An easier way to compute 2-cocycles coming from a reduction for semidirect products
Viacheslav Goncharov
TL;DR
The paper develops a general framework for computing central extensions in Hamiltonian actions of semidirect products $G = F ⋉ H$ by restricting to stabilisers under a key condition $\mathfrak{g}_{(\eta, a)} \oplus \mathfrak{h} = \mathfrak{g}$. It shows that the residual cocycle $c_{\rm res}$ on $\mathfrak{g}/\mathfrak{h}$ coincides with the stabiliser cocycle $c_{\rm stab}$ from restricting the action to $\mathfrak{g}_{(\eta, a)}$, provided the momentum maps agree on the relevant level set.

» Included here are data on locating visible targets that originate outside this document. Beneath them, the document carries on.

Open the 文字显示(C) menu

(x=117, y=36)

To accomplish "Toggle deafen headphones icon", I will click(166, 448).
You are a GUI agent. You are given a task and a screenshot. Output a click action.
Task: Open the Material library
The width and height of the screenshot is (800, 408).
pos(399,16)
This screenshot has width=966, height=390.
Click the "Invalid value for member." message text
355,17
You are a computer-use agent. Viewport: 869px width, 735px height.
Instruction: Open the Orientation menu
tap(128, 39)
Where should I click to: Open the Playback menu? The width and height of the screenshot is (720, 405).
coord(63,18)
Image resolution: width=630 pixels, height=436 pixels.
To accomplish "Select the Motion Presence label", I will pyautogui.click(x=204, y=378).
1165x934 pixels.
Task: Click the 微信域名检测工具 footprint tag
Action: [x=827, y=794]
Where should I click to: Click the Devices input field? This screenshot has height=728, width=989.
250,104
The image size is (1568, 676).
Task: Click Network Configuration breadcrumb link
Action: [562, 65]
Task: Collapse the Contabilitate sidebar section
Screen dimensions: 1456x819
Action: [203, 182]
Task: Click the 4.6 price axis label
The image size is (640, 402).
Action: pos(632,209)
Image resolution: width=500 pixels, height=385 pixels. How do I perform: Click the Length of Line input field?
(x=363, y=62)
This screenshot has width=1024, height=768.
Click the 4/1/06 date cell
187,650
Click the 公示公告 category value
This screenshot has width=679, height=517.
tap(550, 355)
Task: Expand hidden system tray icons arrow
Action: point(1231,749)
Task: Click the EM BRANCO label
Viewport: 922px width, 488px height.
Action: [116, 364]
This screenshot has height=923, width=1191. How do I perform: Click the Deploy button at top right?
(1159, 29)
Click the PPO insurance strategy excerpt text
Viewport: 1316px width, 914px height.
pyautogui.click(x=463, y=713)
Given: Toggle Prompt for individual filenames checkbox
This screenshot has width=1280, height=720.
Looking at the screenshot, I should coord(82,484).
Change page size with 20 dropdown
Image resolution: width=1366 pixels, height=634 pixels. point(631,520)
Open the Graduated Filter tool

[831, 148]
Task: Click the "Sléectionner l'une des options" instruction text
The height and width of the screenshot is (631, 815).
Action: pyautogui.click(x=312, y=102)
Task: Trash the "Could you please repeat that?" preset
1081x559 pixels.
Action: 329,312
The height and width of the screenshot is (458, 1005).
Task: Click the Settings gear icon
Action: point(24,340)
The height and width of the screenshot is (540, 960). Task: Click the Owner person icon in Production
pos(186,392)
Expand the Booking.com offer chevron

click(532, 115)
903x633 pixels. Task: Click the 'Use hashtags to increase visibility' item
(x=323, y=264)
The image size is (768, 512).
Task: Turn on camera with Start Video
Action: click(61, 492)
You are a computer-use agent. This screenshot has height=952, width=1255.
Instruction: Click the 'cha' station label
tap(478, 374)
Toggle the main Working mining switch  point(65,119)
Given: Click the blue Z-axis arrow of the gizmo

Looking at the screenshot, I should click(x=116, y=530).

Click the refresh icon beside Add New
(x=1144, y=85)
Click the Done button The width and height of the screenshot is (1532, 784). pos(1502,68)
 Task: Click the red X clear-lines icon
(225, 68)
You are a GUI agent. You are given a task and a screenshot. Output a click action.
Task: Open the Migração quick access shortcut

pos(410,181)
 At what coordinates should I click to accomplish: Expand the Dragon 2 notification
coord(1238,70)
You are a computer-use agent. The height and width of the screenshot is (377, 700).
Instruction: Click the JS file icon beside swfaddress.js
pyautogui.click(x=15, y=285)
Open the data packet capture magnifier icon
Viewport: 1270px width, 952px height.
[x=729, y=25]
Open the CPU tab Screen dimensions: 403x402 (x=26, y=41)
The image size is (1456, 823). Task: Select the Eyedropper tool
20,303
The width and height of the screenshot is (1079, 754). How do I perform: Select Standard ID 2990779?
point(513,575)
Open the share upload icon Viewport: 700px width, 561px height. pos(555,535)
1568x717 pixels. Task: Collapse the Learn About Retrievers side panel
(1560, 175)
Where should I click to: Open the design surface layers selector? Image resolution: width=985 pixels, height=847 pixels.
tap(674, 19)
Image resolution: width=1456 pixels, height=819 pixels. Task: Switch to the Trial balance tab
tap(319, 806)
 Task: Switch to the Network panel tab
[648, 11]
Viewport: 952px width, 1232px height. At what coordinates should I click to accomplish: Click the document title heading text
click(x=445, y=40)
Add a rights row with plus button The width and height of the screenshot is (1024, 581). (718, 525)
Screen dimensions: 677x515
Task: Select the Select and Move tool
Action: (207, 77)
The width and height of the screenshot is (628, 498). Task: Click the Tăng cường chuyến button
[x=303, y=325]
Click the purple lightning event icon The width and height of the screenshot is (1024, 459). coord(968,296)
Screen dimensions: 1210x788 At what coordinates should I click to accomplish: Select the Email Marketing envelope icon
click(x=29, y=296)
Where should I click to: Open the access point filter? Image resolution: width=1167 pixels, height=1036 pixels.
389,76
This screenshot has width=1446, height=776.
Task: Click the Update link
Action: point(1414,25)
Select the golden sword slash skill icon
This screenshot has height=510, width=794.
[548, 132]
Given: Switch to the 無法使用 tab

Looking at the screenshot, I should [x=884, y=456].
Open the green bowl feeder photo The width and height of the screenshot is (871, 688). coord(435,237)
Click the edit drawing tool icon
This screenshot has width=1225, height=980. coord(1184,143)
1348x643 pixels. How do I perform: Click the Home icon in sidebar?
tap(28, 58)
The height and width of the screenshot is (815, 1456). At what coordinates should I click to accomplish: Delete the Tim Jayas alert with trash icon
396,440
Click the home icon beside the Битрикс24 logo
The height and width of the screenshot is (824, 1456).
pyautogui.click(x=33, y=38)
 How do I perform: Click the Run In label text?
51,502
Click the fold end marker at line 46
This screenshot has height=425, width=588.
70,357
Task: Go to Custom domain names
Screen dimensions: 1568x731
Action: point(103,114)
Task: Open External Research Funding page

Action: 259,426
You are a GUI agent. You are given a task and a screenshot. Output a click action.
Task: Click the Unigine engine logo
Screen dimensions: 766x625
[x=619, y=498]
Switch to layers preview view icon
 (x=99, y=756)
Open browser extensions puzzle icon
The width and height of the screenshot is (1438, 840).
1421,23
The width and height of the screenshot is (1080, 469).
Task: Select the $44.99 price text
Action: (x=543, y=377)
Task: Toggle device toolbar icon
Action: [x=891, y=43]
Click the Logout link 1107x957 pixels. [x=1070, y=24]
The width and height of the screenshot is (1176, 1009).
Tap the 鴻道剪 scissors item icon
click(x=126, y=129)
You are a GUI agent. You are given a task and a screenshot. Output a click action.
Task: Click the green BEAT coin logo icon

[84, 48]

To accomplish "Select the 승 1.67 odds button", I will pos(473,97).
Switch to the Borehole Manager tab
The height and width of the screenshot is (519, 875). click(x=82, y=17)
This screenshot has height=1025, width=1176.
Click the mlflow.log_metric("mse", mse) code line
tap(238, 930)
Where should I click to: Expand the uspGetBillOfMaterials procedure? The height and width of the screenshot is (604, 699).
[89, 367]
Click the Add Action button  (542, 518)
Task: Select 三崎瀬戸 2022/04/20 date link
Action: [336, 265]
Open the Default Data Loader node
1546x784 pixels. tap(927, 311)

This simplification is applied to infinite-dimensional settings, notably Teichmüller-type spaces arising from loop groups and circle diffeomorphisms, where the cocycle reduces to the Gelfand–Fuchs form, while some components may yield vanishing cocycles. The paper details three representative examples—coadjoint orbits, character varieties, and Teichmüller spaces—illustrating how the method recovers or clarifies the associated cocycles and connecting to Drinfeld–Sokolov-like reductions. The results provide a practical route to identify central extensions in complex Hamiltonian reduction problems with wide applicability in geometric representation theory and Teichmüller theory.
Abstract
For Hamiltonian actions of semidirect products $G=F \ltimes H$, we study 2-cocycles arising from residual Hamiltonian actions of $F$ on Hamiltonian reductions for $H$. The motivation comes from the study of Teichmuller spaces for surfaces with boundary, which carry Hamiltonian actions of the Virasoro algebra. In this paper, we give a general setup for the problem, and we suggest an easier way to obtain the Gelfand-Fuchs 2-cocycles for Hamiltonian actions on Teichmuller spaces.